++++ ENTRIES SHOWN ++++

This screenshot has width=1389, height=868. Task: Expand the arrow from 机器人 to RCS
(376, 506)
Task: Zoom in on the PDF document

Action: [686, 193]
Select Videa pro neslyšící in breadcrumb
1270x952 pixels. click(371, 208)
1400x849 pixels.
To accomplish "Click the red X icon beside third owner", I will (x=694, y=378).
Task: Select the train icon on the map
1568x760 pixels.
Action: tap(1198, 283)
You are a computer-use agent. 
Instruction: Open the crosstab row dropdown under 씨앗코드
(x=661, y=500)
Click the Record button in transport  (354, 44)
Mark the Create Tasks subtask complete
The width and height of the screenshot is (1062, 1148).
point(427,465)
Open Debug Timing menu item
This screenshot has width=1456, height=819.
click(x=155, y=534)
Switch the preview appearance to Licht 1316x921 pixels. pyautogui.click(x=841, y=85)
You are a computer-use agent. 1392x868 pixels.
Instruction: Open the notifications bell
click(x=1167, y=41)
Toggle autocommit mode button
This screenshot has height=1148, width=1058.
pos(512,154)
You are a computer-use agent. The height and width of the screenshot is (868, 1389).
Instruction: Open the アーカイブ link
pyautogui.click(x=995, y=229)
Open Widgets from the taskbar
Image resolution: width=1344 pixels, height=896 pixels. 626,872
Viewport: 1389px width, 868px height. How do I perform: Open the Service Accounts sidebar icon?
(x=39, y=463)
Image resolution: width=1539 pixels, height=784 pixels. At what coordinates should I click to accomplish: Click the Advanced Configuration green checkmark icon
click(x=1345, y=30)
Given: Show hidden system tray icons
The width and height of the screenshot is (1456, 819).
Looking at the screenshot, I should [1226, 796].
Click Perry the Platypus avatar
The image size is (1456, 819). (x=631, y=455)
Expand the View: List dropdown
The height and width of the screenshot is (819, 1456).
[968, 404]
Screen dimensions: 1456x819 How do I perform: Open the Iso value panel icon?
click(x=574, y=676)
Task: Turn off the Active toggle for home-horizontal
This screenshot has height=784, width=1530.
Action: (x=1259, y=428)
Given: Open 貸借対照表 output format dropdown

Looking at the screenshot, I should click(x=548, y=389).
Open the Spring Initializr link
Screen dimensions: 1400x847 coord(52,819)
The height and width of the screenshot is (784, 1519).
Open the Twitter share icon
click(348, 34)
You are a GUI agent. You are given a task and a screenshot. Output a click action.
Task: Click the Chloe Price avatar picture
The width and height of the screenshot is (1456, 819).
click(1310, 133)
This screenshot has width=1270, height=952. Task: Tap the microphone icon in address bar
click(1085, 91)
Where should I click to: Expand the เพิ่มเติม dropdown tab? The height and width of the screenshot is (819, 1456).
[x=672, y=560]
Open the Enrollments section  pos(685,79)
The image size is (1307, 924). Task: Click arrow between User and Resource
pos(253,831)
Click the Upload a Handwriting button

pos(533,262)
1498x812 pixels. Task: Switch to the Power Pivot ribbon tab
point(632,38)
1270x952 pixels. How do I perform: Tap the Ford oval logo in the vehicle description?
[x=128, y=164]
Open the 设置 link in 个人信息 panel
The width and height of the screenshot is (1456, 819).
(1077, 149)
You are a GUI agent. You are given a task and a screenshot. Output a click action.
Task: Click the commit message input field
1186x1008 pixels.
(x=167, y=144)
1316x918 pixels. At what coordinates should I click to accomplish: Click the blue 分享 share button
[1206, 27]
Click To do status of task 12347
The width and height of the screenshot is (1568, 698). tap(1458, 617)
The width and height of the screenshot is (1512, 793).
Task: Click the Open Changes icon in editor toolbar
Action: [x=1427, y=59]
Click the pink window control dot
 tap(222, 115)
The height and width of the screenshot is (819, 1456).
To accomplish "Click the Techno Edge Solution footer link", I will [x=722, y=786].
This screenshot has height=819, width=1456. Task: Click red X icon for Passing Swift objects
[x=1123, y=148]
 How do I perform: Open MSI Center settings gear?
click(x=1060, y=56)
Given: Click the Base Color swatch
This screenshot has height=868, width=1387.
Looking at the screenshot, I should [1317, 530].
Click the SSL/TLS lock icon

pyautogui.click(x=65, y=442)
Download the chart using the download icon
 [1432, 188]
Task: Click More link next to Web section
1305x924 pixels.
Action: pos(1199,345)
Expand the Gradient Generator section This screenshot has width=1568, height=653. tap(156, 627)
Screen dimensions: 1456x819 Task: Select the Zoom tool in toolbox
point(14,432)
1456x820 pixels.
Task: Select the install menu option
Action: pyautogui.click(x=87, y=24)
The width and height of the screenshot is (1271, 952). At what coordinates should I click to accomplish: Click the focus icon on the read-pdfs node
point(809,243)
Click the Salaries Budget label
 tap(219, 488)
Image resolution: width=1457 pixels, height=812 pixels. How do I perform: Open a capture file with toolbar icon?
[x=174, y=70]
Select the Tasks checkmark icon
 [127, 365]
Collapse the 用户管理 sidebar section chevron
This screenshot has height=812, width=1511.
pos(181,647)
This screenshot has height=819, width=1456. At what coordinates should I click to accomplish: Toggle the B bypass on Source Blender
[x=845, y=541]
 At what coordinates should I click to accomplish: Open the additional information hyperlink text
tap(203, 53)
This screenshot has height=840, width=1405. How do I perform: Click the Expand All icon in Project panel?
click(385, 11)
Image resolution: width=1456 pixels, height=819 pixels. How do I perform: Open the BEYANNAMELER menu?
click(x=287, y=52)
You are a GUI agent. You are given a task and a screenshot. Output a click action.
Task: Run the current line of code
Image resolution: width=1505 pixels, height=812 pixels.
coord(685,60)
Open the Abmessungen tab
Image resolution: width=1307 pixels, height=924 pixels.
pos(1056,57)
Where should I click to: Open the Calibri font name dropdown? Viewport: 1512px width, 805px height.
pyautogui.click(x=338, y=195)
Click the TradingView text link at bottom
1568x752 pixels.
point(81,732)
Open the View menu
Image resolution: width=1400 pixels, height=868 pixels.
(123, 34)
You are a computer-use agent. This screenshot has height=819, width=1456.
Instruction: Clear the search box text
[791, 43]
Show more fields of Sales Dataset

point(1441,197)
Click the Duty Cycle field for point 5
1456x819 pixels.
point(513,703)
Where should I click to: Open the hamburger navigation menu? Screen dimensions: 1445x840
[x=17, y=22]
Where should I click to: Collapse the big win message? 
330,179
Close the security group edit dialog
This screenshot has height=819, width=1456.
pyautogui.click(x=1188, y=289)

++++

[WHAT YOU SHOULD DO]
Check each line of the records above for "computer", and copy those that have it.

[ANSWER AREA]
You are a computer-use agent. 
You are a computer-use agent. 1392x868 pixels.
You are a computer-use agent. The height and width of the screenshot is (868, 1389).
You are a computer-use agent. This screenshot has height=819, width=1456.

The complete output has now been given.